**GOALS**
[1] Could you extract the passage on The Winter's Tale and reproduce it word for word?
[2] Can you substitute "image" for "screenshot" in the rows from the line with "Choose the Days repeat interval" up to and including the line with "tap(278, 902)", and return only those lines with everything else unchanged and the pictures left out?

**DOCUMENT SEGMENT**
════════════════════
Shakespeare’s The Winter’s Tale is a bizarre, ranging comedy. The play jumps so lightly between slapstick and cruelty that it’s unclear whether it’s a dark farce, a bloody satire exposing the dangers of absolute power, or a moldy amalgam of cuckoldry, class, and misogyny.
The premise has a king baselessly charge his queen with infidelity. He believes she’s slept with his brother, who wisely flees a plot to murder him. Suspected adultery is a common hook for Shakespearean comedy, with misunderstanding harmlessly giving way to reconciliation, but this story doesn’t skip to a happy ending. People die—one lord is famously eaten by a bear—and their quick, brutal ends remain unredeemed, the senseless spinoffs of a king’s jealousy.
While the king eventually claims guilt, he keeps his throne and privilege, with no consequences for his actions. It is clear that he lives by his whim, above laws, his station ensuring his status.
Similarly, his brother rages in his own kingdom, threatening murder and torture, in great detail, to peasants who have unwittingly displeased him. Lovers flee, false identities are discovered, and the play pushes itself to a magical ending. By the final scenes, the medium itself has been strained and exposed. The most momentous events take place offstage; the final scene unfolds as an inside joke, poking fun at the staged setting to work the miracle.
════════════════════
**EXERCISE MATERIALS**
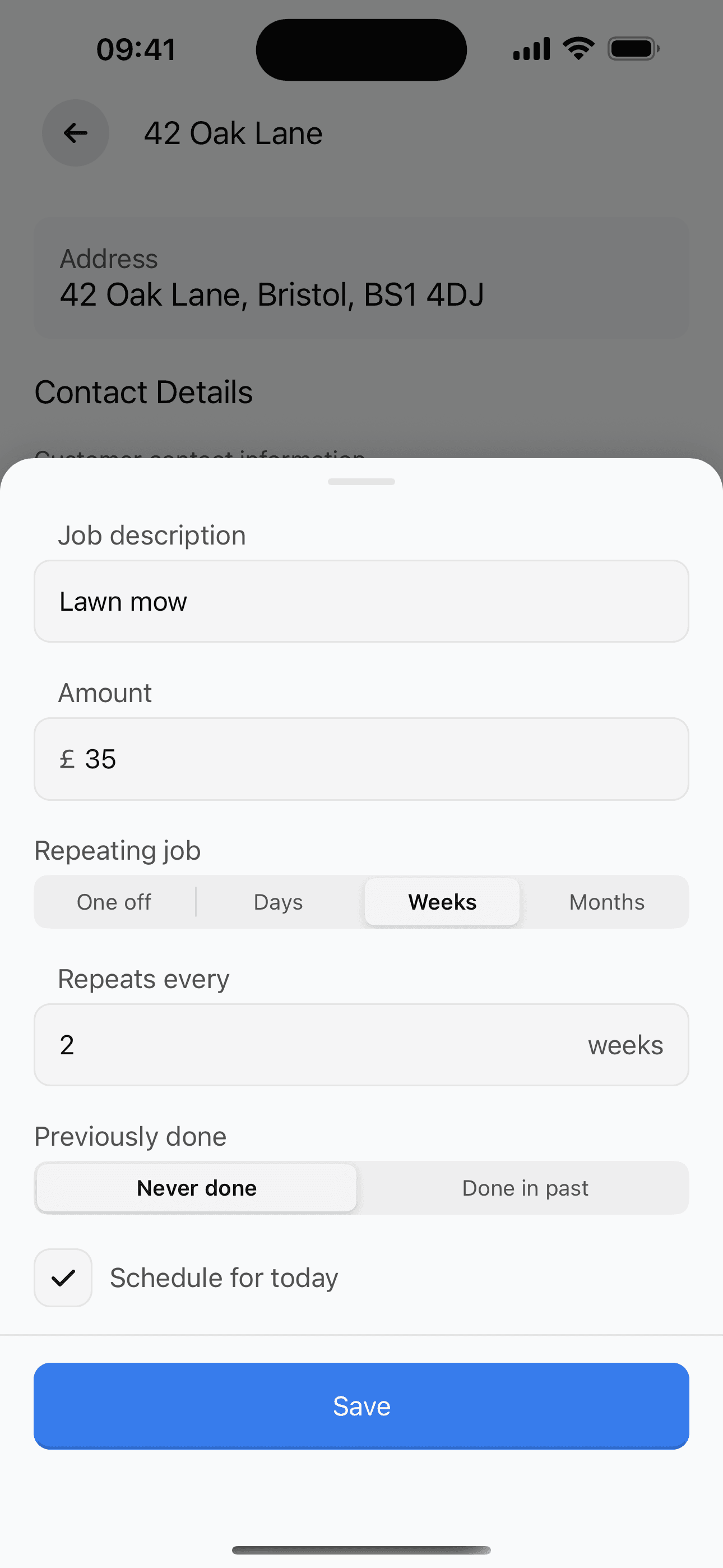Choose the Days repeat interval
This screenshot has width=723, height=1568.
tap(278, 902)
════════════════════
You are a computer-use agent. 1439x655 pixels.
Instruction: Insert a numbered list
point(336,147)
════════════════════
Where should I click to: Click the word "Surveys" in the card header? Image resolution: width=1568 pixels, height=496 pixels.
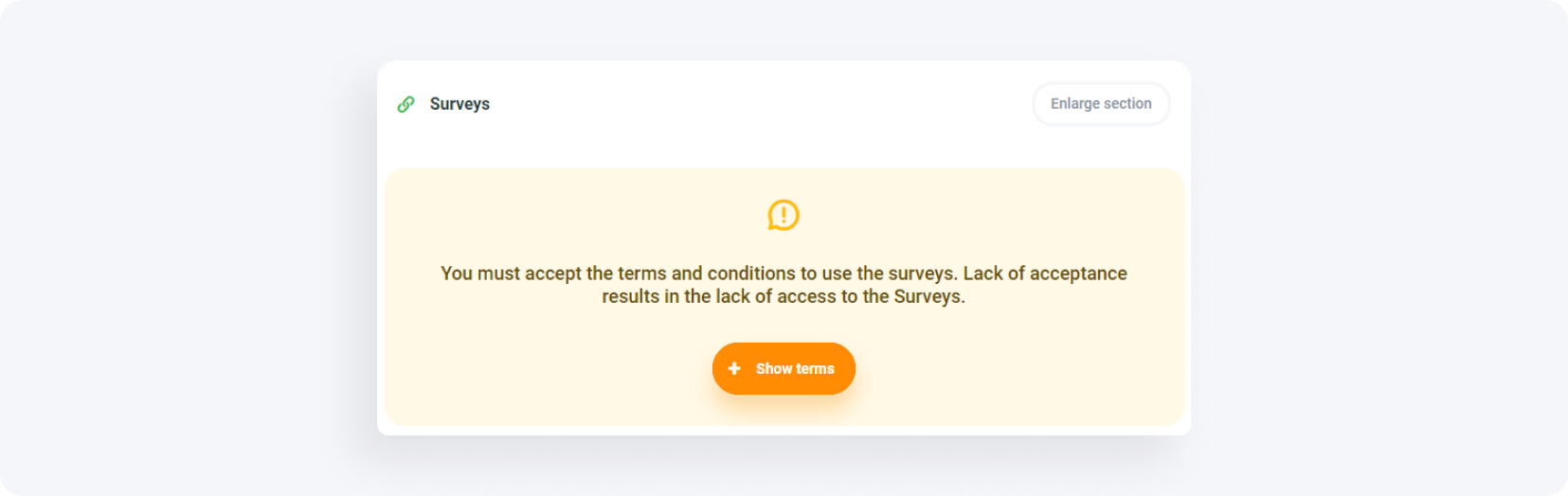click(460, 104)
════════════════════
**RESPONSES FOR EACH TASK**
[1]
Shakespeare’s The Winter’s Tale is a bizarre, ranging comedy. The play jumps so lightly between slapstick and cruelty that it’s unclear whether it’s a dark farce, a bloody satire exposing the dangers of absolute power, or a moldy amalgam of cuckoldry, class, and misogyny.
The premise has a king baselessly charge his queen with infidelity. He believes she’s slept with his brother, who wisely flees a plot to murder him. Suspected adultery is a common hook for Shakespearean comedy, with misunderstanding harmlessly giving way to reconciliation, but this story doesn’t skip to a happy ending. People die—one lord is famously eaten by a bear—and their quick, brutal ends remain unredeemed, the senseless spinoffs of a king’s jealousy.
While the king eventually claims guilt, he keeps his throne and privilege, with no consequences for his actions. It is clear that he lives by his whim, above laws, his station ensuring his status.
Similarly, his brother rages in his own kingdom, threatening murder and torture, in great detail, to peasants who have unwittingly displeased him. Lovers flee, false identities are discovered, and the play pushes itself to a magical ending. By the final scenes, the medium itself has been strained and exposed. The most momentous events take place offstage; the final scene unfolds as an inside joke, poking fun at the staged setting to work the miracle.

[2]
Choose the Days repeat interval
This image has width=723, height=1568.
tap(278, 902)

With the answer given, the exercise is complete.